*** Opening Records for the task ***

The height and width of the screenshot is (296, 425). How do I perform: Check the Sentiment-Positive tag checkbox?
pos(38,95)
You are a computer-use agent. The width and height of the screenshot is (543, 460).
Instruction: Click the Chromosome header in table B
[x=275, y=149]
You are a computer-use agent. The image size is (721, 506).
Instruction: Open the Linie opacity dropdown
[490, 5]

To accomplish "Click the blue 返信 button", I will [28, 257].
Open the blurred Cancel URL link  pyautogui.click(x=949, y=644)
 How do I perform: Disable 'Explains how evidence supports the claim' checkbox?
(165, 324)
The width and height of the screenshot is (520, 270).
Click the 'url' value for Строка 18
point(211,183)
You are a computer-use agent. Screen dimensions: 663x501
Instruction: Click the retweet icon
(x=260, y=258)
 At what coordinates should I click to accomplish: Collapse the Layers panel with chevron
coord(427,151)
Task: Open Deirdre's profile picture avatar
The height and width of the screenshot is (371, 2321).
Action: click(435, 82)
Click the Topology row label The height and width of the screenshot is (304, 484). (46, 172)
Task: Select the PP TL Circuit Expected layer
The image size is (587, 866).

*** Closing Records for the task ***

▶ _Problem details_:
Look for the word "computer" in every line of the listing and copy the lines that have it.

▶ _Expected answer_:
You are a computer-use agent. The width and height of the screenshot is (543, 460).
You are a computer-use agent. The image size is (721, 506).
You are a computer-use agent. Screen dimensions: 663x501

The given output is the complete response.